Art at a Snail’s Pace
You’ve finally made it, after a breathless climb up the winding marble staircase, to the upper terrace of the Duomo di Milano — the famed Cathedral of Milan, Italy, and the fourth largest in the world. You flip through your guide book. A towering forest of ornate spires, the same ones that enchanted the literary likes of Mark Twain and Henry James? Check. The hundred gruesome gargoyles, staring down from their marble perches? Check. There is the precious white marble, quarried from Candoglia, and a view of the Italian Swiss Alps in the distance (amid the smog). And yet, if you happened to be one of thousands of tourists who visited the Duomo two months ago, there was also something out of place — a bit of modernity sticking out among the 14th-century Gothic masterpiece.
There, slinking across the cathedral’s steps and roof, were dozens of bright blue plastic snails.
No, this wasn’t a new architectural addition to the cathedral (though the Duomo did help place the sculptures) — but a kind of call to action staged by an artists collective known as the Cracking Art Group. Made up of six artists from Italy, France, and Belgium, the group’s goal was to draw attention to the Duomo’s slow structural decay, and to ask for public donations to help to restore it. It was an act praised all across Milan, where the Duomo has made headlines for putting its famed spires up for adoption in an effort to bring in dollars. But it’s all part of a larger mission by the Cracking Art Group, who use colorful plastic animal sculptures as their messenger.
Over the last two decades, the group’s giant creations have invaded more than 600 art galleries and public spaces from New York to South Korea, as well as more unusual spots like supermarkets and highways. They placed two giant orange rabbits at a Paris museum; 34 bright yellow penguins at another in Prague. There was the time they suspended a flock of plastic seagulls midair, and another, when they invaded the Venice Bianelle, a bi-yearly contemporary art exhibit, with 1,500 golden turtles (the golden coin turtle is one of the most endangered species in the world).
“We were the first artists to talk about the environment on the international scale,” says Marco Veronese, one of the group’s founders, when I meet him for coffee in Istanbul, where he lives. “We use animals because they are the innocent victims of this environmental destruction … and they usually are the ones most hurt.” By taking over spaces where they don’t belong, he says, the animal sculptures are calling out for help.

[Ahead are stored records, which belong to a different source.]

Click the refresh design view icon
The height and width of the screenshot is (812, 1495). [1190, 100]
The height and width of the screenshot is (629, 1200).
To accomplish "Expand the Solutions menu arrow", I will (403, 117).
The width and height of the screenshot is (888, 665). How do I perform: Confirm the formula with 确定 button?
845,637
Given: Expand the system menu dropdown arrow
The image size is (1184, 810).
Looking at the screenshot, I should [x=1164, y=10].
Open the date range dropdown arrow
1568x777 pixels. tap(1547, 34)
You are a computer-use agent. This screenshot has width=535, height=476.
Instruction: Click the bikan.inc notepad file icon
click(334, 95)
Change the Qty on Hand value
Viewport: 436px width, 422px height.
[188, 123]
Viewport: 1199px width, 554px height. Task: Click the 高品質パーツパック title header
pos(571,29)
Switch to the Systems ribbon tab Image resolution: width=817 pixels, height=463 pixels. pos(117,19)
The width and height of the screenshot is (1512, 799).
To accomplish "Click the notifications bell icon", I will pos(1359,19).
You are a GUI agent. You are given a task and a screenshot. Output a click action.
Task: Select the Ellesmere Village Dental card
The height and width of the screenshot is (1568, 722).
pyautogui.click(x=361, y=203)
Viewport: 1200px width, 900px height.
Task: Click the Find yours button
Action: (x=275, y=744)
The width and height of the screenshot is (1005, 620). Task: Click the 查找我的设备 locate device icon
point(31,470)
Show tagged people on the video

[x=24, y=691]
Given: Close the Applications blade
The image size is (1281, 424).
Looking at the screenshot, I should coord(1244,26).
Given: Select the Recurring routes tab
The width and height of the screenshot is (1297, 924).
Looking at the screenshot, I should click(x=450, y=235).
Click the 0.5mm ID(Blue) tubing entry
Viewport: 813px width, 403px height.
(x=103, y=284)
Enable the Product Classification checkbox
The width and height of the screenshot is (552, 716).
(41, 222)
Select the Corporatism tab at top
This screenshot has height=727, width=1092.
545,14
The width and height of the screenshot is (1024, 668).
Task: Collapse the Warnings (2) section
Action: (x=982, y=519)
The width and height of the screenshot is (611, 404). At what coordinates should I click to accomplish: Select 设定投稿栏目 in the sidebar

Veronese’s romantic zeal for preserving the environment — he almost loses me talking about the symbolism of his turtles’ golden shells and how they emulate the energy of the sun — makes some sense when you learn about his background: He’s from the bucolic Biella region of Italy, a mountainous area in northern Piemonte that is rich with unspoiled meadows, lakes, and cheese. It’s made him hypersensitive to the environmental ills outside his hometown: climate change, pollution, loss of wildlife. “Deforestation, erosion, air and water pollution. We are single-handedly killing our planet,” he says, noting that the problem is often that we move too fast to notice.
It’s there that the snails come in, he says. “We need to adopt a new speed. We need to become more like snails,” says Veronese, waxing poetic about blurring the lines between artificial and natural life. “When we’re traveling that fast, we can’t see the landscape clearly. It’s blurred, hazy. How can we notice a problem or understand how to fix it if we can’t even see it? We move on auto-pilot and don’t consider the consequences.”
All of this is where his collective comes in. Founded in 1993 to inspire dialogue about the importance of recycling, most of the group’s protests are environmental in nature, but occasionally they tackle art. Their title — the “cracking” part — comes from the process of transforming crude oil into plastic, it’s also known as “depolymerizing.” To Veronese, that process represents a sort of middle-road approach in tackling today’s most pressing environmental challenges. He wants his own plastic installations (made of recycled plastic, of course) to be used in an intelligent, sustainable way. It’s why the group’s latest campaign, under which the Duomo protest fell, is called “RE-generation”: unlike their real-life counterparts, these snails don’t leave much of a trace. And that’s sort of the point.
And yet, can placing a bunch of colorful plastic animals in otherwise ordinary public spaces actually make a difference?
If what happened in Milan is any indicator, it can.
With the help of the a local arts management group and gallery, Veronese and his snails have raised 90,000 euro for the restoration of the Duomo — in particular, its 357-foot high main spire, which holds the famed statue of Madonna. Urban pollution is mostly to blame for the degradation of the spire’s decorative marble surfaces.
“They’ve been very powerful in grabbing people’s attention,” says Veronese of the snails, each of them roughly 30 pounds in weight. “The toy-like blue against the white Gothic cathedral — it was stunning.”
Snails, it seems, have never been so revolutionary.